WHAT IS REQUIRED - Copy out each line below that contains the word "perform". Case counts.

RECORDS TO PROCESS -
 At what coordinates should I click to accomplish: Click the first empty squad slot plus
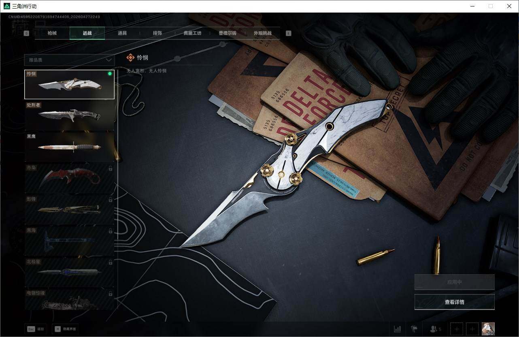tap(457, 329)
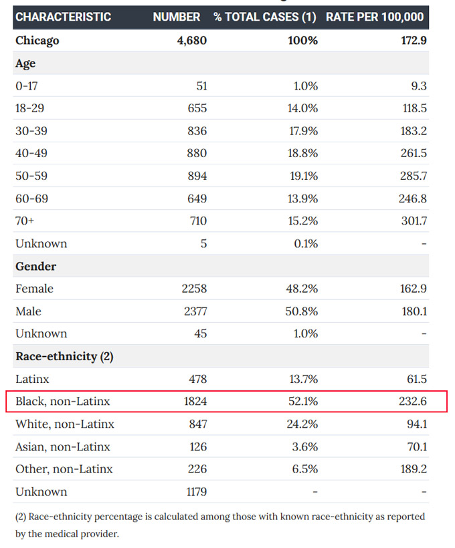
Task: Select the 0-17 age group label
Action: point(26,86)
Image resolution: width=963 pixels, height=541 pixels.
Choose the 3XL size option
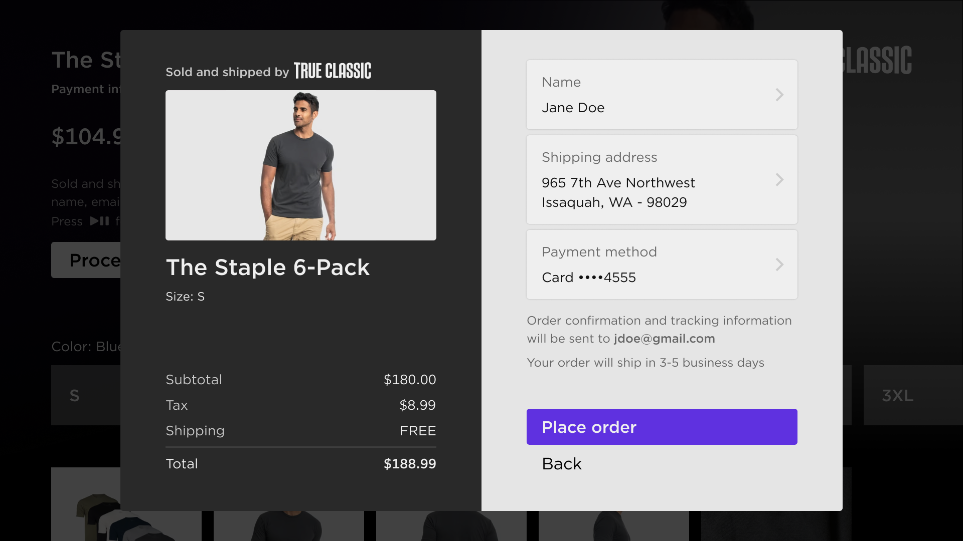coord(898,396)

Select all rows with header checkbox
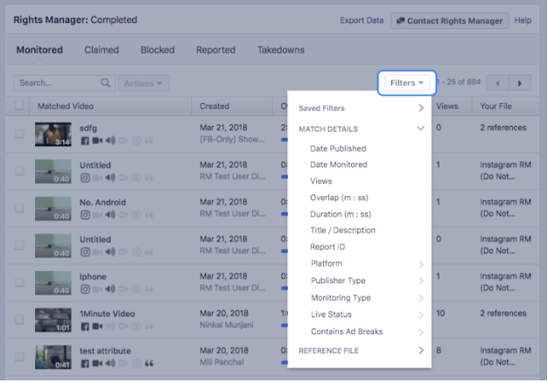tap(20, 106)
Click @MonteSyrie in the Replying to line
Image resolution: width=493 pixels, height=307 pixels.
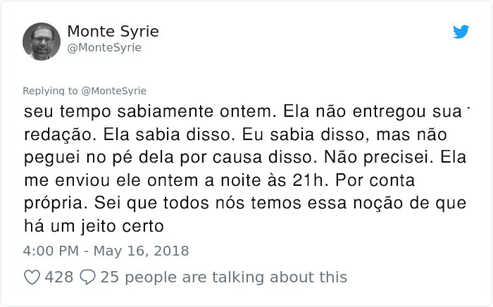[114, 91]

...

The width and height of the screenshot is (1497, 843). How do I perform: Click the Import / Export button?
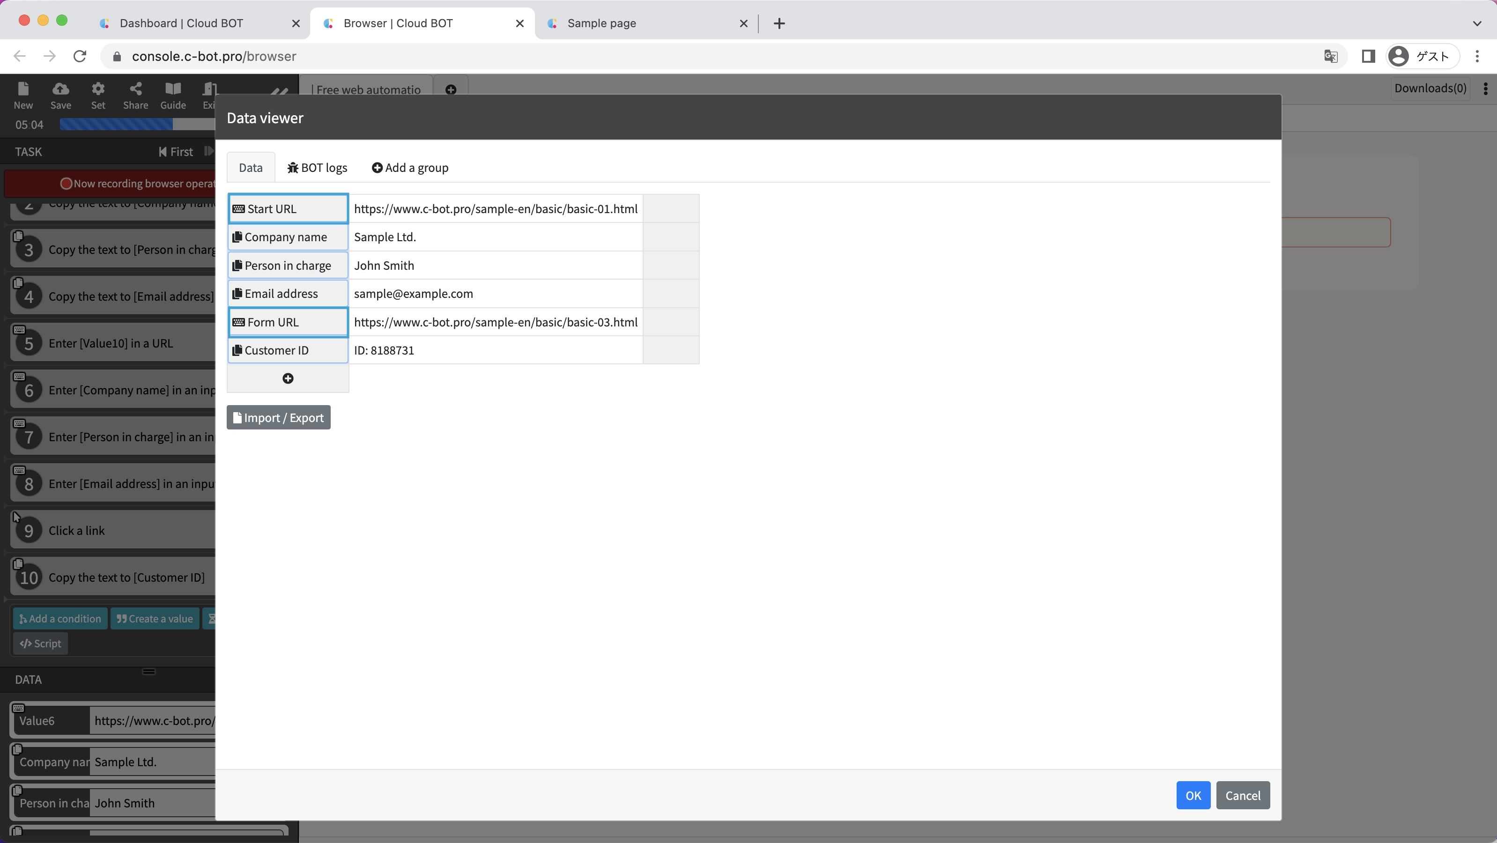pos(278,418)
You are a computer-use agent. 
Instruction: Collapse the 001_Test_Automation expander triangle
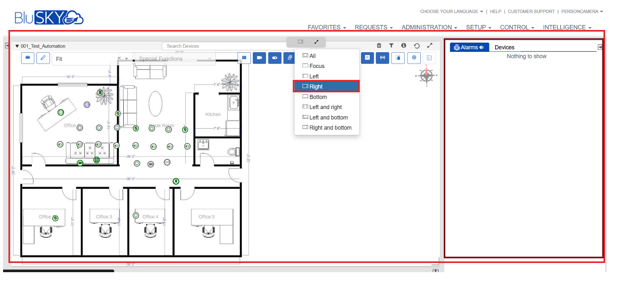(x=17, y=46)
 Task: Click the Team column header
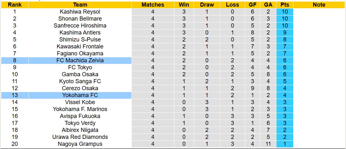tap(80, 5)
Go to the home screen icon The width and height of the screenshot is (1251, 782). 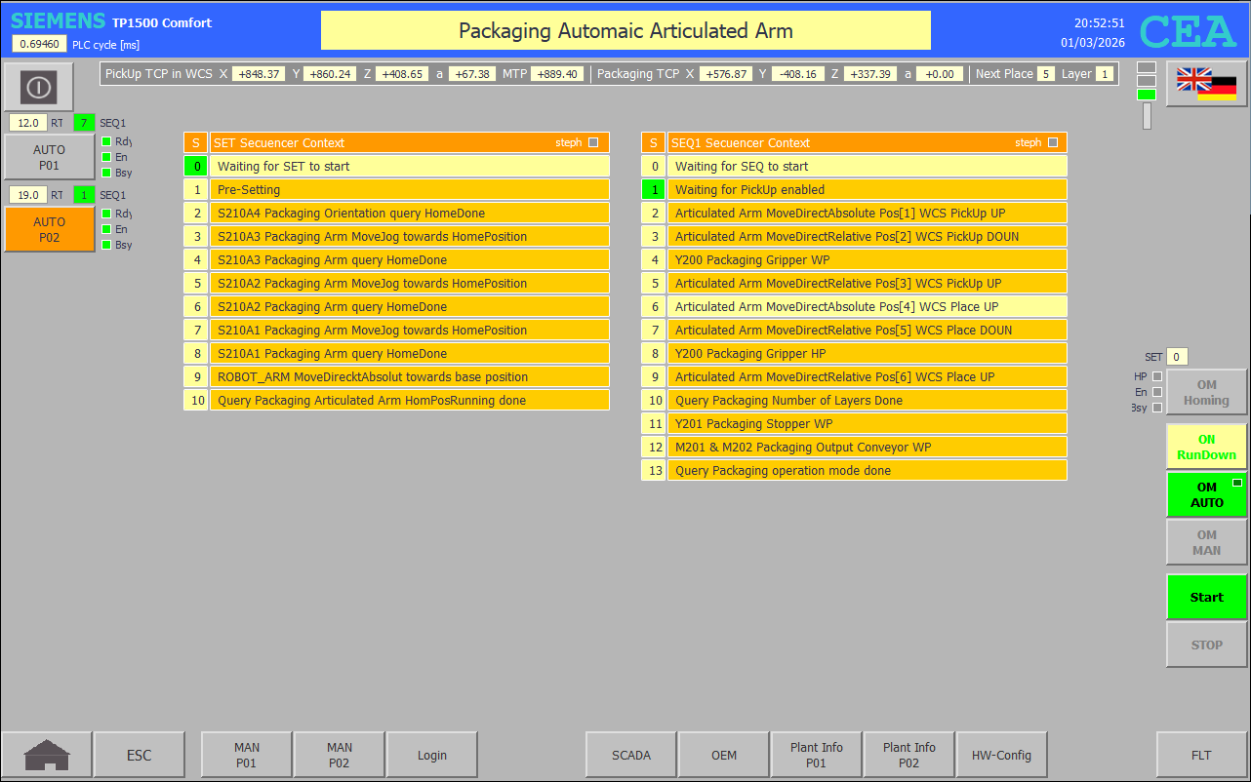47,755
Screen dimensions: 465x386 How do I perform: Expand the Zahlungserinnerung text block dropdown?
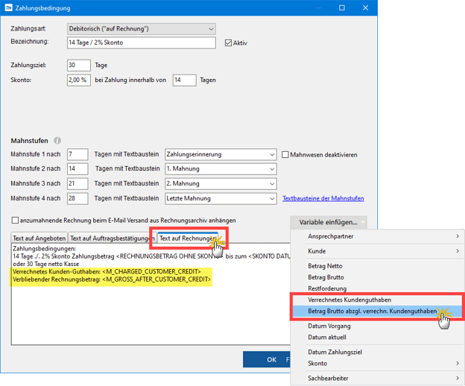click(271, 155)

RESPONSE -
The width and height of the screenshot is (1497, 843). How do I perform: Click the Import / Export button?
Screen dimensions: 465x386 How do I perform: Expand the Zahlungserinnerung text block dropdown?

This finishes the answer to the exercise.